§ Source:
=====

The psychological research is equally clear. Viktor Frankl, the psychiatrist and Holocaust survivor whose work in logotherapy shaped a generation of thinking about meaning, argued that the primary human motivation is not pleasure or power but the search for meaning. He observed, in the most extreme conditions imaginable, that people who retained a sense of purpose survived at rates that could not be explained by physical circumstances alone. His conclusion was simple and has held up under decades of subsequent research: meaning is not incidental to a good life. It is the structure of one.
This matters for your parents, or your grandparents, in a very practical way. The question of whether the people you love feel that their lives still have purpose is not a philosophical question. It is a health question.
What Happens When Purpose Disappears
Retirement removes, in a single event, several of the most reliable sources of purpose that adults rely on throughout their working lives: structure, contribution, identity, social connection, and the felt sense of being needed.
Research published in PMC found that retirees are significantly more likely to experience depression than those still working. The American Psychological Association has noted that working or volunteering during retirement helps stave off not just depression but cognitive decline and dementia. The loss is not just emotional. It is neurological.
The psychologist Erik Erikson, whose eight-stage model of human development remains one of the most widely cited frameworks in developmental psychology, described the central tension of later life as integrity versus despair. The question at the heart of that stage is whether a person can look back on their life and find coherence and meaning in it, or whether they are left with regret, bitterness, and the sense that something was wasted.

=====

§ Dataset extract:

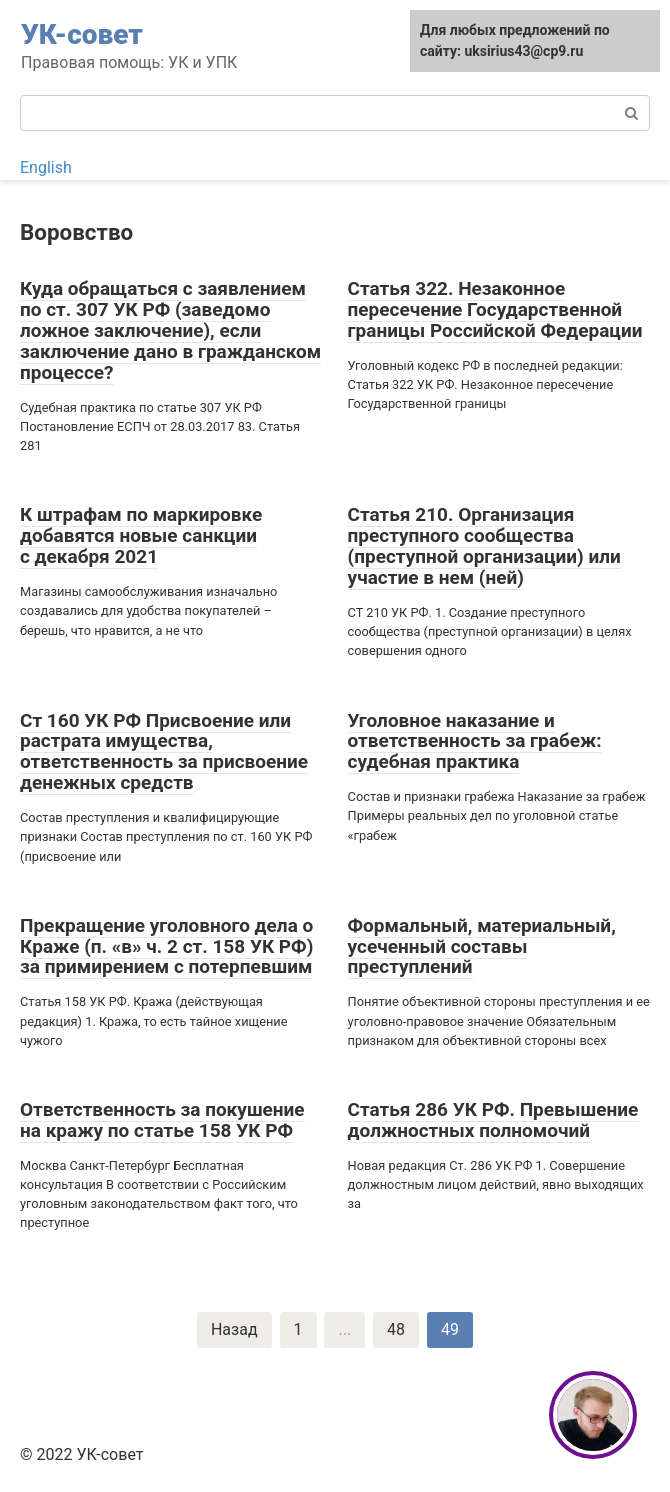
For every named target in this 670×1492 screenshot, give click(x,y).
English (46, 167)
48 (396, 1329)
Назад (234, 1329)
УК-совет (82, 34)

=====

§ Problem to solve: Rewrite everything from "The psychologist Erik" down to "something was wasted." in the piece on purpose and retirement, putting "remorse" in place of "regret".

§ Written solution:
The psychologist Erik Erikson, whose eight-stage model of human development remains one of the most widely cited frameworks in developmental psychology, described the central tension of later life as integrity versus despair. The question at the heart of that stage is whether a person can look back on their life and find coherence and meaning in it, or whether they are left with remorse, bitterness, and the sense that something was wasted.